[Stored data entries]

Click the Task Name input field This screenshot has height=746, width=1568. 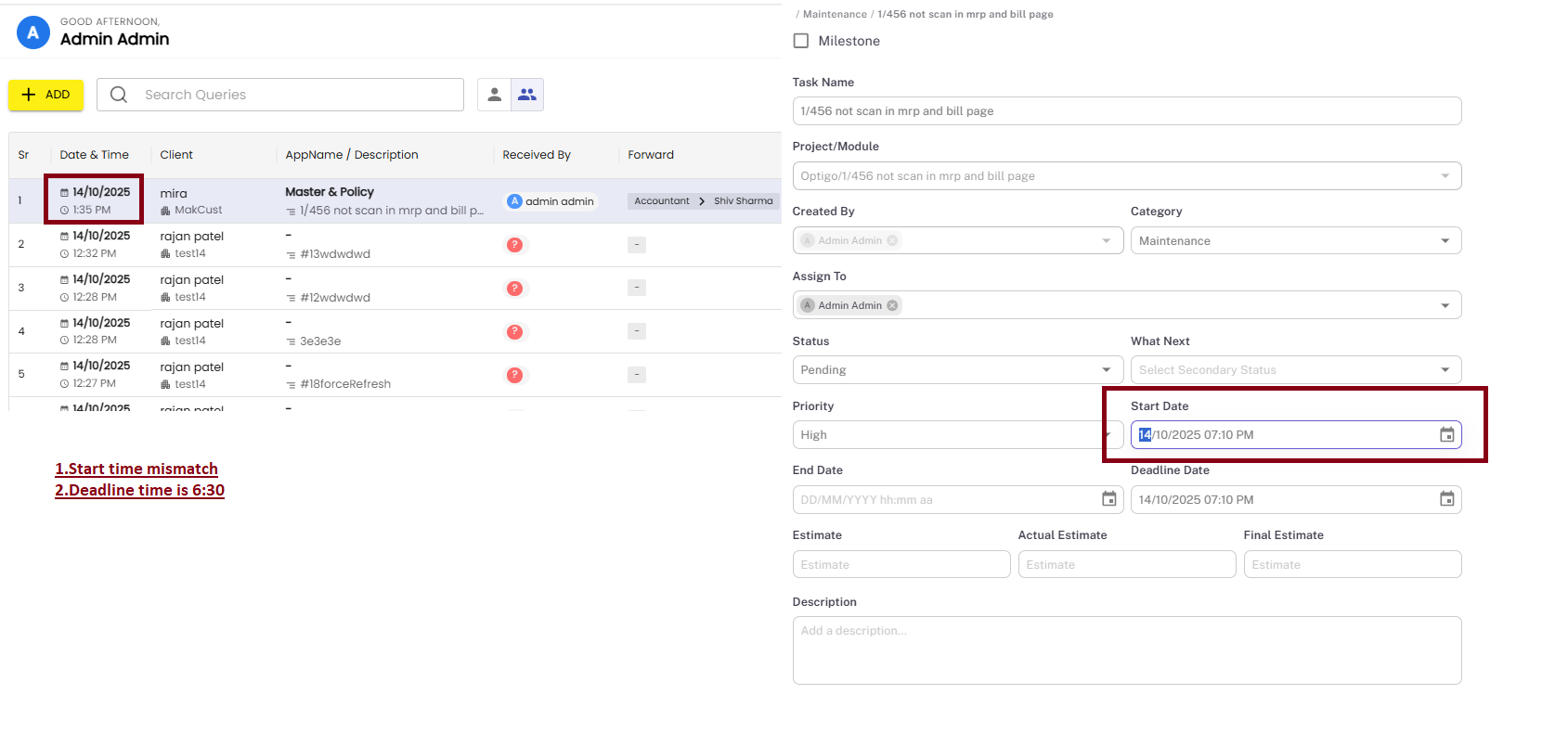pos(1126,111)
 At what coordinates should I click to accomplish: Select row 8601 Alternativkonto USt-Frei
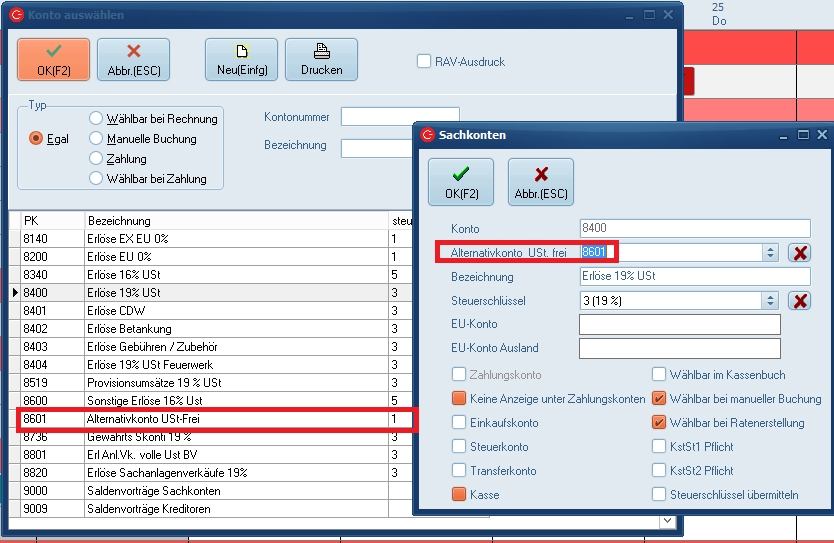(x=200, y=419)
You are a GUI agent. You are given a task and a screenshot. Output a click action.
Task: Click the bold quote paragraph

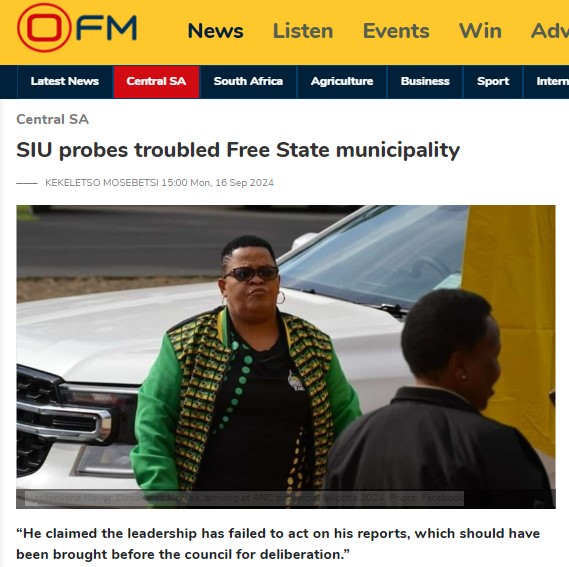[278, 544]
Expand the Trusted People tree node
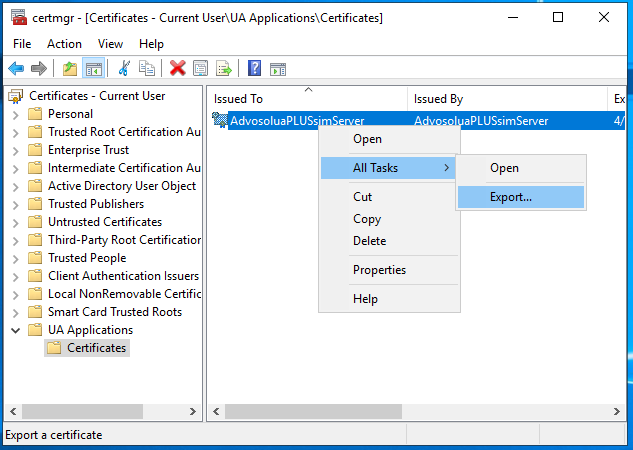Screen dimensions: 633x450 15,258
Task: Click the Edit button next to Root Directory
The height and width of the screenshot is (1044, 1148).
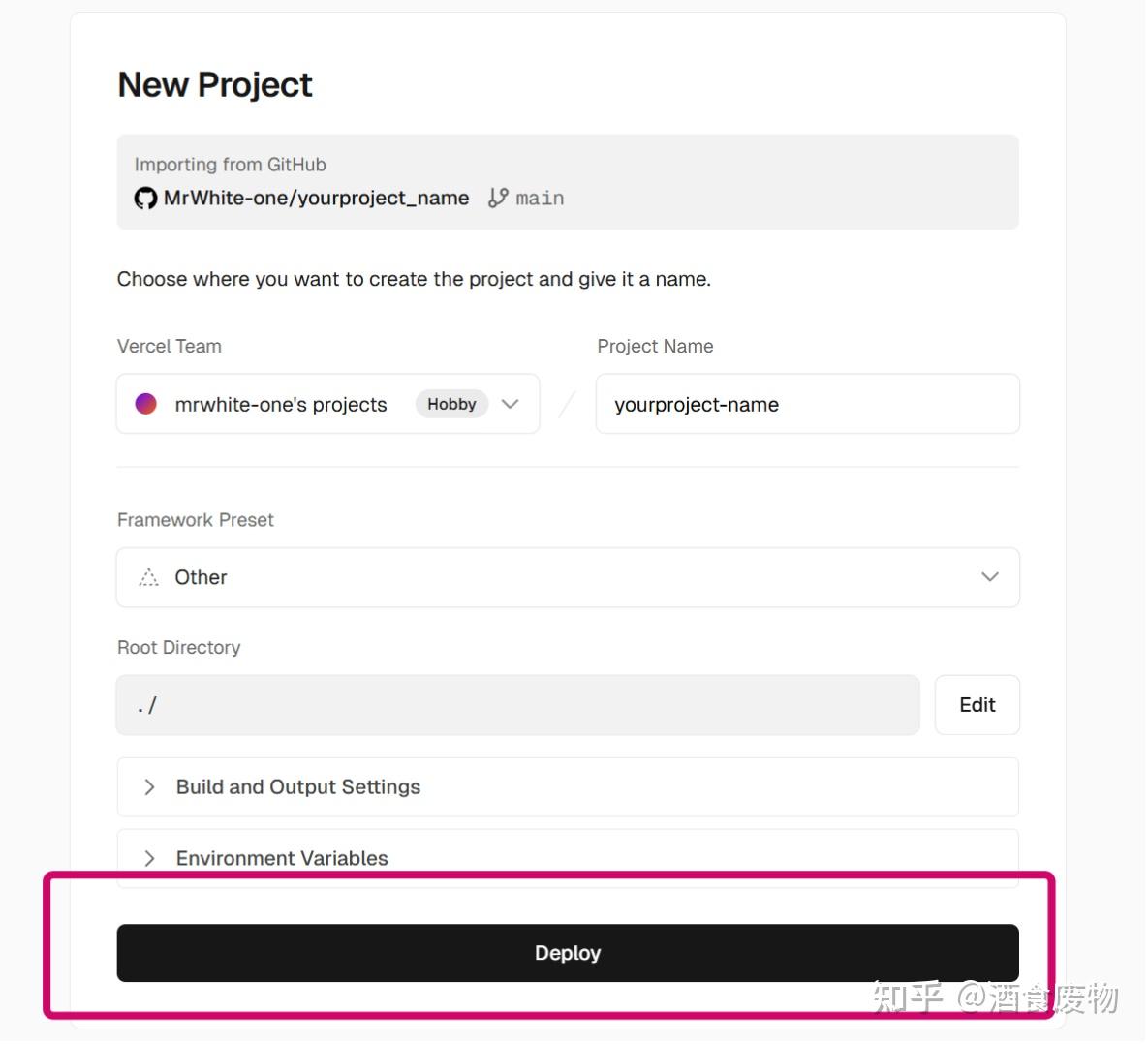Action: point(977,705)
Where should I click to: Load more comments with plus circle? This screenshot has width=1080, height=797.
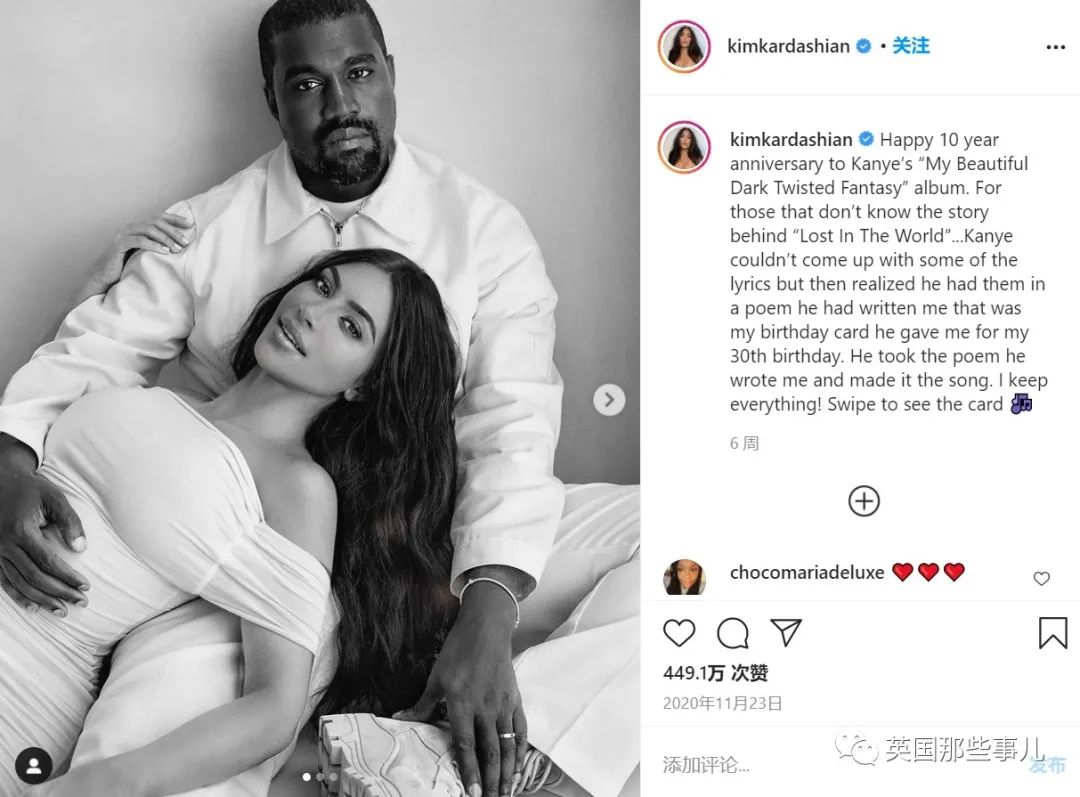point(864,501)
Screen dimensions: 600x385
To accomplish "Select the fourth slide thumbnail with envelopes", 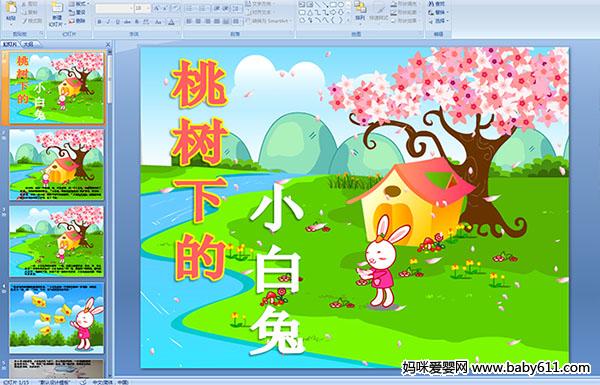I will (x=57, y=318).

DIRECTIVE:
Pull out each line of the entries above that contains the string "should". Treat uppercase and lowercase letters as different.

RESPONSE TO THIS EXERCISE:
 At what coordinates should I click to accomplish: Select row 8601 Alternativkonto USt-Frei
Where should I click to: Load more comments with plus circle? This screenshot has width=1080, height=797.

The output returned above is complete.